The testing pyramid still holds
Like many teams, my team is grappling with a new bottleneck now that agents are writing most of our code: CI. We recently discussed how to speed it up while keeping quality high, and we debated how best practices for testing should evolve in the agentic coding era.
For example: do unit tests still matter? Claude writes a function and writes a test. When another session updates the function, it updates the test in lockstep. Is this test actually useful?
The way software gets shipped is changing dramatically. As a result, every engineering team is facing questions about which of our software engineering fundamentals need to change. I think the testing pyramid still holds. How we interpret it and the intention we put into following it matters now more than ever.
Interpreting the pyramid
The testing pyramid is simple. Many fast and cheap tests, fewer slow and expensive tests, so you have guardrails against production breakages without CI taking forever. Crucially, this isn’t telling us to write endless brittle unit tests that are focused on implementation rather than intent.

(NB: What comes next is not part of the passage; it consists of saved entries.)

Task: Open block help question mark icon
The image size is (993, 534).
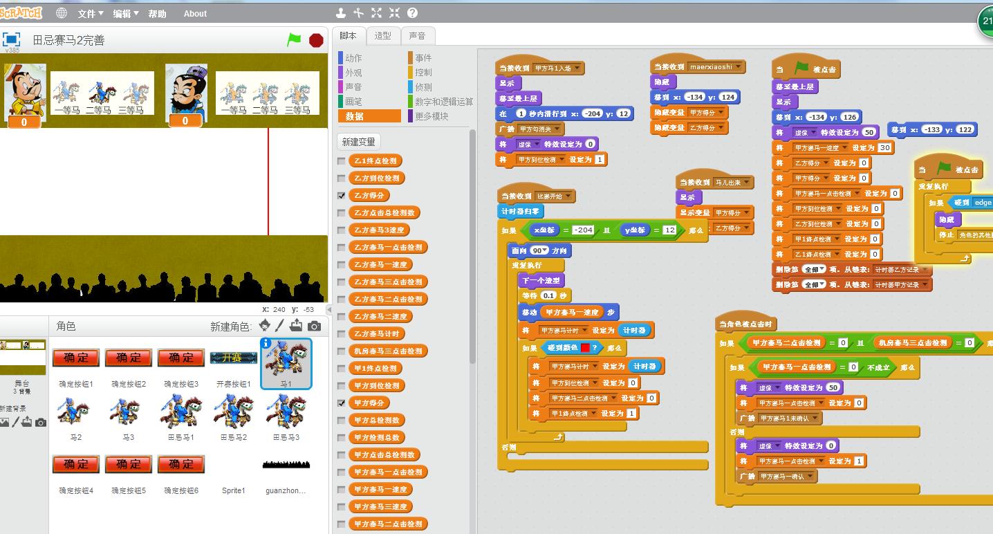Action: (x=412, y=13)
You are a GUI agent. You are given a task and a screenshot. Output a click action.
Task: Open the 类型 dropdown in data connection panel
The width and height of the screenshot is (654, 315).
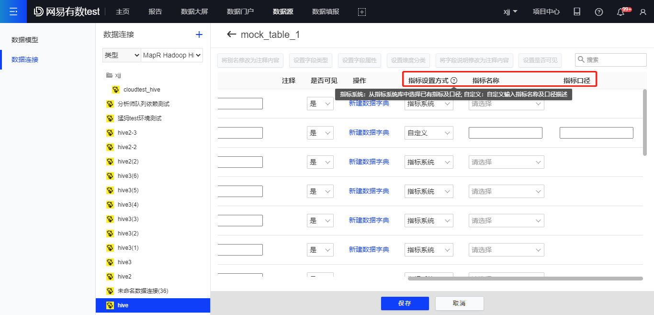point(122,55)
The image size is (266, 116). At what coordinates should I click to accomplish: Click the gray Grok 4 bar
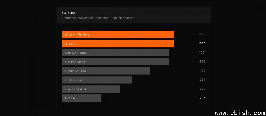click(81, 98)
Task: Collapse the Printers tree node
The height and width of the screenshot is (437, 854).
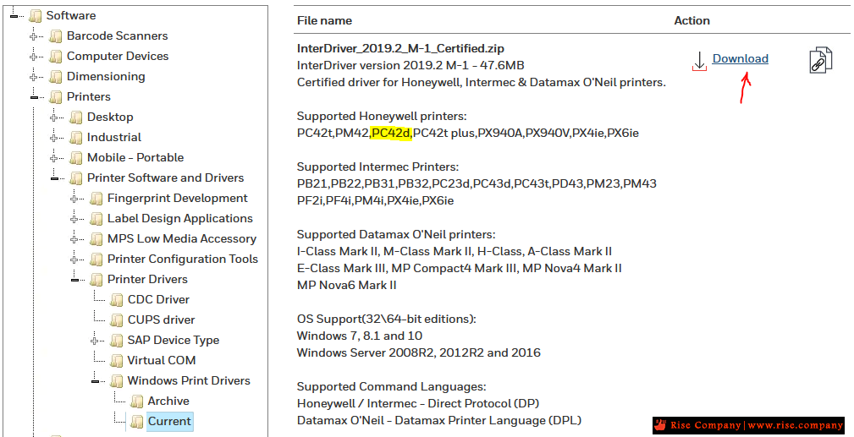Action: pyautogui.click(x=35, y=97)
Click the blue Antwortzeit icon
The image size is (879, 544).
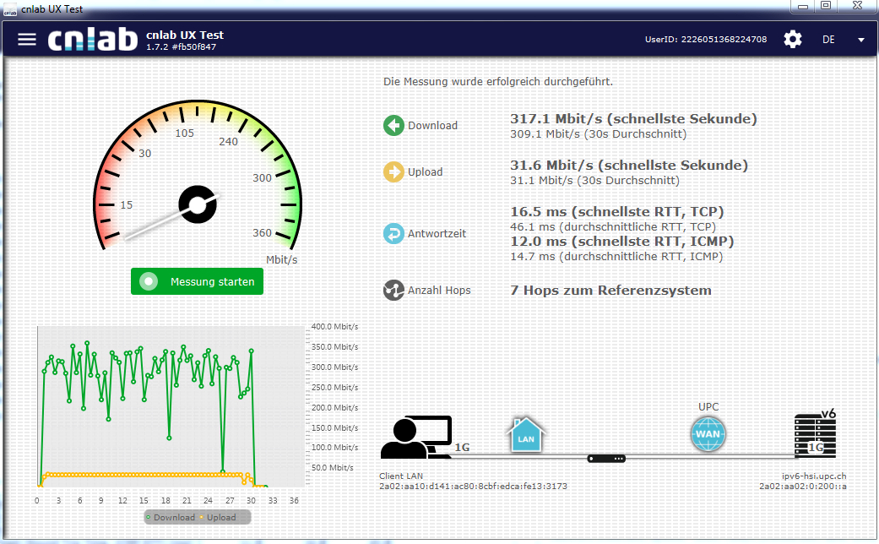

This goes back to the classic Kent Beck argument: we get to define what an actually useful unit is. It's definitely not a private method, and it's not verifying getters and setters either. If that's how you define a unit, then yes, any small implementation change requires a corresponding test update, and the lockstep argument holds whether it's a human or an agent writing the code.
A useful unit is a more interesting public interface boundary. It's really whatever creates the right contract so that you're protected when code changes in a way that modifies the unit's intent. Pick your units well and the test doesn't churn every time an implementation detail shifts. It fails when behavior actually changes, which is exactly when you want it to.

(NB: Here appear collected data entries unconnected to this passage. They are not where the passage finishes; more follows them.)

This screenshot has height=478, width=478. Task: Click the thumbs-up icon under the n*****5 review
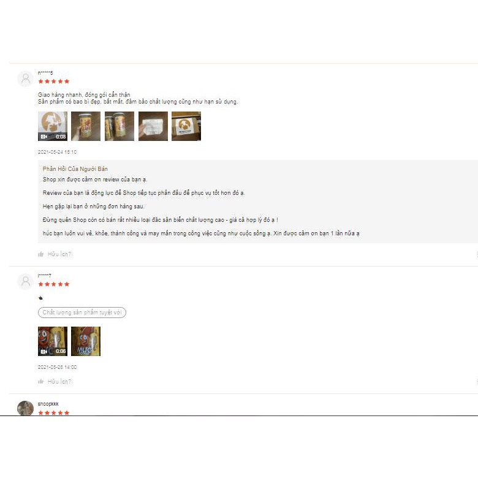click(x=40, y=254)
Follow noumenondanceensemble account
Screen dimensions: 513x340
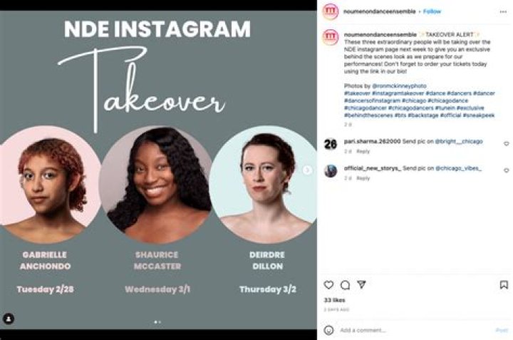pyautogui.click(x=432, y=11)
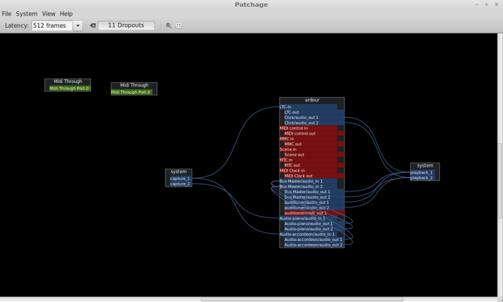Image resolution: width=503 pixels, height=302 pixels.
Task: Open the Help menu
Action: (66, 14)
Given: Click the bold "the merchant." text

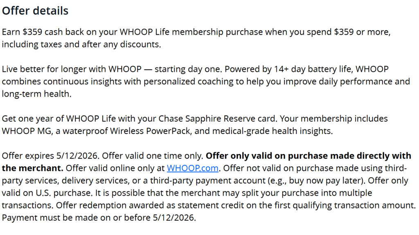Looking at the screenshot, I should 32,168.
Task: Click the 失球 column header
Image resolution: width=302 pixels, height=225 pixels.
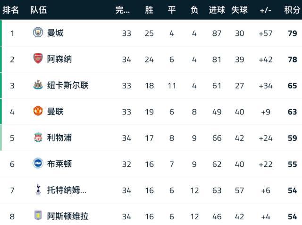Action: click(x=239, y=10)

Getting agents to follow it
Whatever your unit is, and this applies to many integration tests too, you need to be intentional about keeping it fast and cheap. Be comprehensive about edge cases, but mock the right interface boundaries and don't write to a test database when you don't need to. These are the same best practices software testing has always had. They haven't changed because an agent is writing the code.
But left without guidance, an agent can get this wrong in both directions, and it’s extra costly because the amount of tests being produced is increasing exponentially alongside the amount of code being produced. An agent might write tons of brittle unit tests without picking useful units, or it might write tests that are more expensive than they need to be because it's not mocking well. If your test suite is full of brittle tests that aren't protecting against production breakages, the problem isn't that the testing pyramid is outdated. It's that you're not making sure the agent interprets it correctly.

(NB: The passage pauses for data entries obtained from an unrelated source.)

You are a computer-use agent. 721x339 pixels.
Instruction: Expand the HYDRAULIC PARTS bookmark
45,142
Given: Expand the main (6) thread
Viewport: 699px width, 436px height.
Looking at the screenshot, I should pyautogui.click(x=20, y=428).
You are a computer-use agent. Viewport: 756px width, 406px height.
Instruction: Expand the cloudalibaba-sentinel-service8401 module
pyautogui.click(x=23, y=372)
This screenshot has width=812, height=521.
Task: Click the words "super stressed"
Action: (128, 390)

The simple fix is making sure your team’s best practices are present in the agent's context. A CLAUDE.md that spells out what a useful unit is, how to mock boundaries, and when a test actually needs a database goes a long way. Agents follow conventions pretty reliably when you make them explicit.
Structure helps too. If your unit test suite is physically separated from your integration suite, and database fixtures and network clients aren't even importable from the unit side, the agent can't accidentally reach for them. This way, the fast path is the only path. This kind of guardrail is cheap to set up and pays for itself every time an agent writes a test.
None of this is new advice. We've always known that good test suites require intentional design. What's changed is that the entity writing most of the tests now needs that design spelled out rather than absorbed through code review and team discussions. The pyramid still applies, we just have to be more intentional about teaching it to our agents.